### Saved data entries
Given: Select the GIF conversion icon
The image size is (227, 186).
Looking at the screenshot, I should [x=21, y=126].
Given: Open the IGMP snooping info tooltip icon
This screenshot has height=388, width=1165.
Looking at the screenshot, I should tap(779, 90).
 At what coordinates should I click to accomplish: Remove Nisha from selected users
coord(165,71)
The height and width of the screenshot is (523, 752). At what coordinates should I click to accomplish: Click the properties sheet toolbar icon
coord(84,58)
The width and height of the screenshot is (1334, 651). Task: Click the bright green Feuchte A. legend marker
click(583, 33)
...
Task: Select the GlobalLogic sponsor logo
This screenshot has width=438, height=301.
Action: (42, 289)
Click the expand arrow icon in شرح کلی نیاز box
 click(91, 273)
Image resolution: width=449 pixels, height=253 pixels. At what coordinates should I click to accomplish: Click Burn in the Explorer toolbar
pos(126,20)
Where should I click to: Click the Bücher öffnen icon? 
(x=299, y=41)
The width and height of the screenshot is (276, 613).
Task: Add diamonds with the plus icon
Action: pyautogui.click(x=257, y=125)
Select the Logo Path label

### WHAT IS EXPECTED
Using the records above, work out how many lines hold the string "Given"; answer with that number alone.

### PROBLEM SOLUTION
2